3 Tips to Create a Profitable Tech Business Model

We are honored to have Sphere Software feature our CTO, Nickolay Schwarz, in a recent interview. Nickolay has been with BenchPrep since it's inception, and during his time here he's played a critical role in helping BenchPrep become the company it is today. During the interview, Nickolay shed light on three tips that led to BenchPrep's success as a profitable tech business.

1. Create a scalable business model

Once you have a product that fulfills a market need, what is the most difficult part of scaling a tech company?

NICKOLAY: Just because you have a product-market fit, that does not mean you have figured it out. You still need to determine how to scale the revenue engine, scale the delivery, correctly identify ops, and determine how to scale your ops. Usually, pressing challenges do not lie in infrastructure and technology. The challenges tend to be more in the business model and go-to-market strategy. Maybe you have figured out the technology, but how will you sell it?

After you have figured out the business model and your approach to selling the technology in the market, technology talent is the next significant challenge. Finding the right talent is important and challenging: the right people will make your company, but the wrong people will break it.

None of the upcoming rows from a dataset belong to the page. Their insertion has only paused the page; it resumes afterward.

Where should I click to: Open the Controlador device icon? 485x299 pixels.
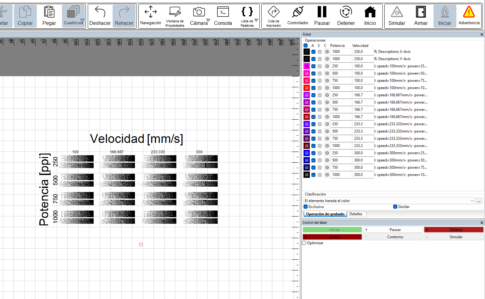pyautogui.click(x=298, y=16)
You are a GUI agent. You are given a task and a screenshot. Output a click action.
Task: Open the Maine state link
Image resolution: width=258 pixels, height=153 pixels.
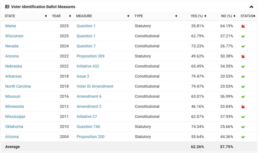pyautogui.click(x=11, y=26)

2. As you scale, keep culture top of mind

As an organization grows, how can it maintain its culture and strategically evolve it?

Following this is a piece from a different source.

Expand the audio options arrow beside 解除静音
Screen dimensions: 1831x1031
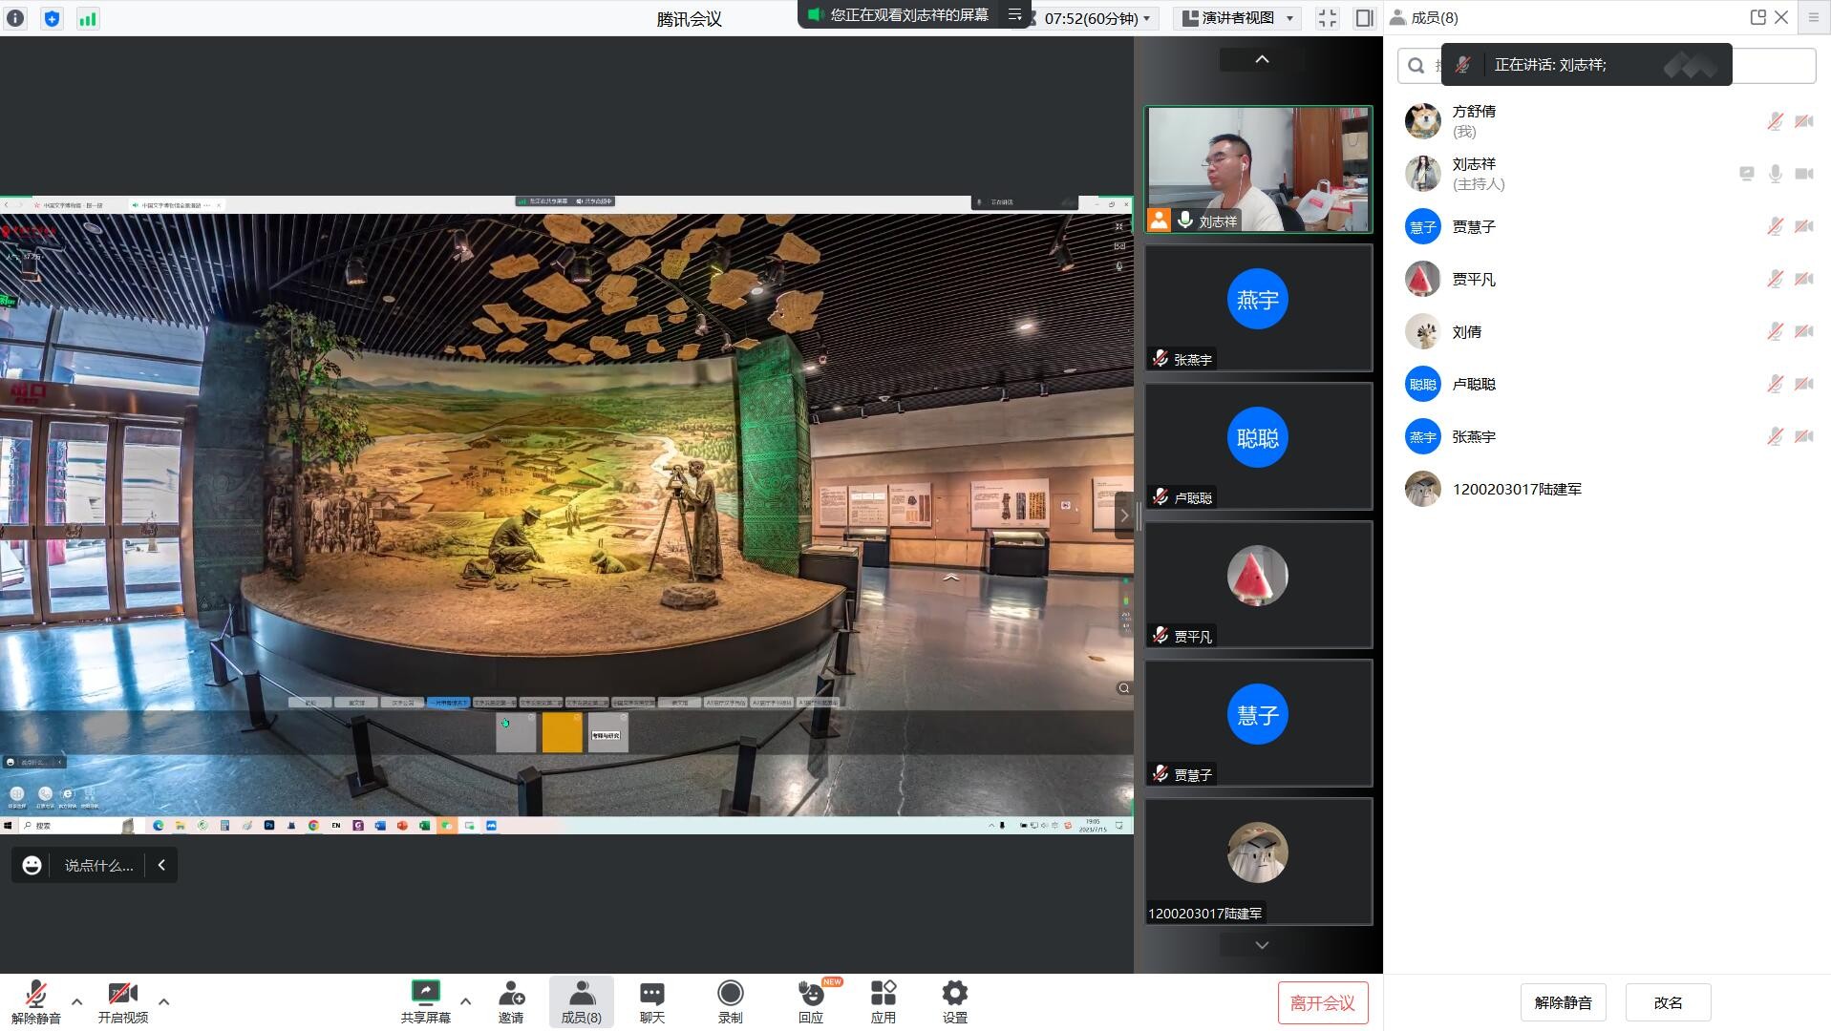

NICKOLAY: I think anybody who is strictly dedicated to the preservation of a multi-characteristic culture might be doing it incorrectly. Ultimately, it comes down to what is important to you. What are the building blocks of your company’s DNA? Are you more focused on selling? Are you dedicated to building the best place to work? Is the organization process-oriented? Is there a culture of transparency and openness?

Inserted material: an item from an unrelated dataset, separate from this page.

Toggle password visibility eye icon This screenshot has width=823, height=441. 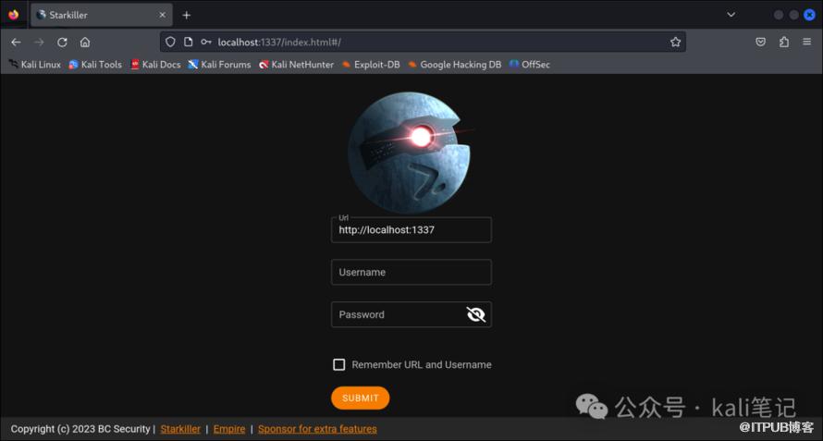coord(476,314)
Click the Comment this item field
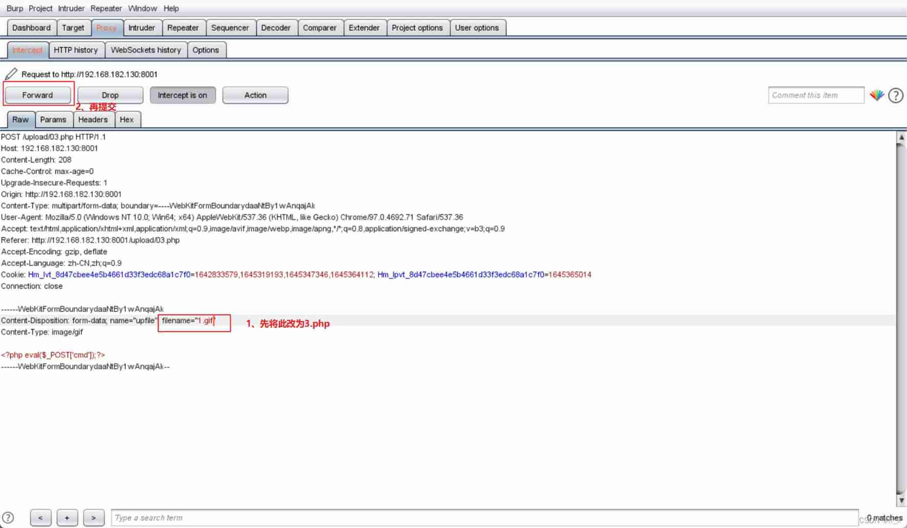Screen dimensions: 907x528 816,95
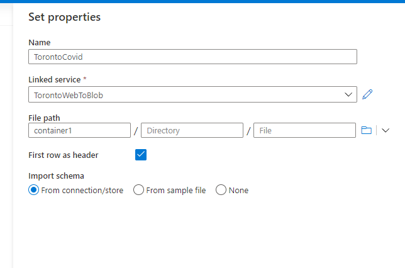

Whatever cultural elements are there, identify them, and be honest with yourself. Ultimately, you have to figure out what is really at the core of your culture, preserve what is most important, and be open to adjusting everything else. Attempting to keep all the characteristics of the organization’s culture steady over time will not work, especially as the company grows.

3. Establish trust with your business partners early and be nimble

What is the best advice you can offer CTOs or founders of young and growing tech companies?

NICKOLAY: Establish trust with your business partners early and be nimble. If you do not establish trust early, you are probably going to fail (especially if you are not one of the founders). You are impacting something people are very committed to. You need to prove yourself and do it fast so your partners trust you to manage and advance what has taken so much of their blood, sweat, and tears to develop.

Nimbleness is a second piece of advice I would offer, especially in the early days of a company. Nimbleness will allow you to pivot as you need and not be afraid to ask yourself tough questions.